Avverso alle filosofie sature, disidentificato dal potere, il suo orizzonte critico ha il merito di cercare sostegno in un terreno storico pieno di esseri in carne ed ossa e di esperienze di subalternità, con coloro che cercavano (e, per quanto ne so, cercano ancora oggi) avere un dialogo reale, che non può essere confuso con la perdita di autonomia di pensiero o con la strumentalizzazione del pensiero., Che si condividano o meno le sue conclusioni, questo orizzonte critico, che non ha mai cessato di essere filosofico, è quello su cui la dialettica, se non si è ancora estinta, dovrebbe basarsi per raggiungere la sua vera forza di risonanza.

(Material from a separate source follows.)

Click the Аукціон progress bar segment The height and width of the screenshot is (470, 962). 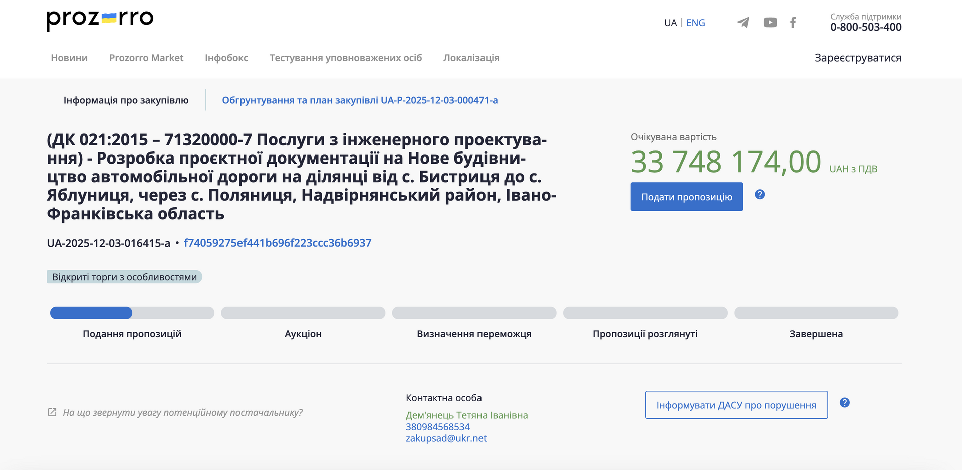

*Antonio Davide Ha un dottorato di ricerca in Filosofia presso l'USP e attualmente sta conseguendo un dottorato in Storia sociale presso la stessa istituzione..
note:
, Schwarz, Roberto. “Prefazione con domande”. In: Oliveira, Francisco de. Critica della ragione dualista: l'ornitorinco. San Paolo: Boitempo, 2013, p. 16.
, Prado Júnior, Bento. "Prefazione". In: Arantes, Paulo Eduardo. Il risentimento della dialettica. Esperienza dialettica e intellettuale in Hegel (antichi studi sull'abc della miseria tedesca). San Paolo: Paz e Terra, 1996, p. 10.
, Arantes, Paulo Eduardo. zero rimasto. San Paolo: Conrad Editorial Brasil, 2004, p. 275. (Collezione Baderna).
,Ho avuto contatti con Paulo Arantes alcune volte, quasi sempre presso la Facoltà di Filosofia, Lettere e Scienze Umane dell'USP. Forse non è una coincidenza che l'unica occasione che ho avuto di parlare a lungo con lui non è stata al college, ma durante una delle sue numerose visite alla Escola Nacional Florestan Fernandes del MST, quando lavoravo presso l'ufficio nazionale del movimento.
la terra è rotonda esiste grazie ai nostri lettori e sostenitori.
Aiutaci a portare avanti questa idea.